Good morning, Broadsheet readers! Tunis gets its first female mayor, ScarJo is in the hot seat yet again, and we imagine a future where 50% of CEOs are female. Enjoy your weekend to the fullest.
• Welcome to 2069. This curious Economist piece imagines a world in which women hold half of all global CEO jobs. Set in January 2069, it reflects on how the world got from here—women accounted for just 24 of the 2018 Fortune 500 CEOs—to there: real parity.
While it’s sad that this story can only be told as speculative fiction, the author’s vision is fascinating. The story predicts a second surge of anger over sexual harassment (“#MeTooRound2”), leading to a commitment at Davos 2019—where else?—to bringing the share of female CEOs to 50% with 50 years.
Interestingly, rather than improve the situation, the Economist sees this pledge setting off a massive backlash (something that some might argue is already in the works) and sparking the rise of “male-rights” groups and an onslaught of violence against women.
In the story, the tide starts to turn in 2021, driven by a milestone “successful class-action suit against Blokes&Partners, a prominent law-firm, by a group of mid-ranking female employees on the grounds of discrimination in promotion.”
I won’t spoil how the rest of the tale plays out—though I will note that many of the policies and changes that help this version of our world reach parity will be familiar to Broadsheet readers. None of the steps along the way require readers to buy into sci-fi mumbo jumbo or to suspend disbelief. That begs one simple question: What is stopping us from taking this story from fiction to fact?
ALSO IN THE HEADLINES
• Casting controversy. Scarlett Johansson is facing backlash over news that she will play a transgender man in Rub & Tug, a movie based on the life of Dante “Tex” Gill, who ran a chain of Pittsburgh massage parlors as fronts for prostitution houses in the 1970s and ’80s. This isn’t the first time Johansson has found herself in the midst of an appropriation controversy—she also played a Japanese character in last year’s Ghost in the Shell. The news is drawing attention to a persistent Hollywood casting problem—transgender characters rarely appear in big budget entertainment, and when they do, they’re often played by cisgender actors.
• Madame mayor. Souad Abderrahim, a 54-year-old pharmacist from Tunisia’s moderate Islamic party, has been elected mayor of Tunis, the country’s capital. Abderrahim, who this story describes as “a former lawmaker and militant for women’s rights,” is the only woman ever to hold the position.

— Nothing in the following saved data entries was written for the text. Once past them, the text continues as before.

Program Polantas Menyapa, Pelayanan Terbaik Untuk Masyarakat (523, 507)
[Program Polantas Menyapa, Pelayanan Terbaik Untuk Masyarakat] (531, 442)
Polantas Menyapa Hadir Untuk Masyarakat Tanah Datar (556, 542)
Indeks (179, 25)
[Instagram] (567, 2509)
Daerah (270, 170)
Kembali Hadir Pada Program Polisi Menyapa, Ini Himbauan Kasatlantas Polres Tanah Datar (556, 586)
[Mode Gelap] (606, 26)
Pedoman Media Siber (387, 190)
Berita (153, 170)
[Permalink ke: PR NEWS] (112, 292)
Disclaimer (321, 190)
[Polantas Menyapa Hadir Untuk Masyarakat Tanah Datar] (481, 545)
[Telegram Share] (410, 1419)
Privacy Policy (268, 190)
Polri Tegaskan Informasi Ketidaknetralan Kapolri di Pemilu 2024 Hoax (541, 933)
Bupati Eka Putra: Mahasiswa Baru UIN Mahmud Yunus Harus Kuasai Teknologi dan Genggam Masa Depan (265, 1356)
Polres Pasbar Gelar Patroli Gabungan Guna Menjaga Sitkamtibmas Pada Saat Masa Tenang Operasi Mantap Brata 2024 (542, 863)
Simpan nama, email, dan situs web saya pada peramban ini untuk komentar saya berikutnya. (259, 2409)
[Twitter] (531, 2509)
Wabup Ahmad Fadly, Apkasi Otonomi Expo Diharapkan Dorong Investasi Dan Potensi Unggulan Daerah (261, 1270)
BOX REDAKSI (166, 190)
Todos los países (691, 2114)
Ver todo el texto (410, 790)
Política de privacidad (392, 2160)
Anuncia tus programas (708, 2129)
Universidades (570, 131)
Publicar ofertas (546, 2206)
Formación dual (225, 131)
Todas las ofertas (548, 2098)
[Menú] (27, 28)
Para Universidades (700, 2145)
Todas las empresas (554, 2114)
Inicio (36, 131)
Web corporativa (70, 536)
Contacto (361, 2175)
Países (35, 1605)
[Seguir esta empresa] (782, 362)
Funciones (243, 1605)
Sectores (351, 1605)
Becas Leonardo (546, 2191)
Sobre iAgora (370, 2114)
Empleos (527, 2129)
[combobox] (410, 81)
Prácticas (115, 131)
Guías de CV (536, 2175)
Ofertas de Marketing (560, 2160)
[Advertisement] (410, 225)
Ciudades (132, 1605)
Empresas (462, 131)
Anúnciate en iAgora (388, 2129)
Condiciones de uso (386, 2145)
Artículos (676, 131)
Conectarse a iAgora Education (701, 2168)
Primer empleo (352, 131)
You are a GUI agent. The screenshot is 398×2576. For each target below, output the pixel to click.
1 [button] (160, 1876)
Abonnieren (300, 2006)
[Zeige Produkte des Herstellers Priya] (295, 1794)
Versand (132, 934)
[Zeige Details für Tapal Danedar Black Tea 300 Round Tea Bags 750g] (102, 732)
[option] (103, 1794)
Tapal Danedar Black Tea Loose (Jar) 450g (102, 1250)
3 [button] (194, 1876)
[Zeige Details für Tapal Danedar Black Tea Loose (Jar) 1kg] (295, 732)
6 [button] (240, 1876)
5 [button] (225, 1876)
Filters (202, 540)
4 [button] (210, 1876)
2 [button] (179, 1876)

• Let’s ice out this stereotype. I can’t say that I was surprised by anything in this story about egg freezing, but I do think it’s worth a read, if only to help debunk the (sexist) idea that women who undertake the procedure do so because they want to focus on their career rather than start a family. The reality, according to researchers, is that most women chose to freeze their eggs because they have not yet found a partner.
New York Times
• Feeling blue. Macy’s is opening about 55 new Bluemercury stores through 2019. Macy’s bought the cosmetics brand, which was co-founded by Marla Beck, for $210 million in 2015.
MOVERS AND SHAKERS: Goldman Sachs has added former Harvard University president Drew Faust as a director, making her the third woman on its expanded 12-member board. Kim Sinatra will step down as EVP and general counsel of Wynn Resorts on July 15. Sinatra knew for years about a $7.5 million settlement between former CEO Steve Wynn and a casino employee. Digital agency network Isobar has promoted Sue McCusker to chief client officer and Caroline Dean to chief marketing officer.
IN CASE YOU MISSED IT
• Tuning in! A new House of Cards trailer reveals that Claire Underwood (aka Robin Wright) has finally schemed her way to the presidency. I suspect HoC fans will soon be asking, Frank who?
• Woman vs. woman. Are women afraid to compete with one another at work? That’s the question asked by this Glamour story, which cites research that finds that women feel less comfortable going to head-to-head with their female peers than with male colleagues.
• Switch it up? In this NYT op-ed, author Susan Faludi argues that Republican Senators Susan Collins (Maine) and Lisa Murkowski (Alaska)—who have broken with their party on certain key issues—should switch their affiliation to the Dems. Her pitch may seen farfetched, but it has happened before: 21 senators have switched parties since 1890.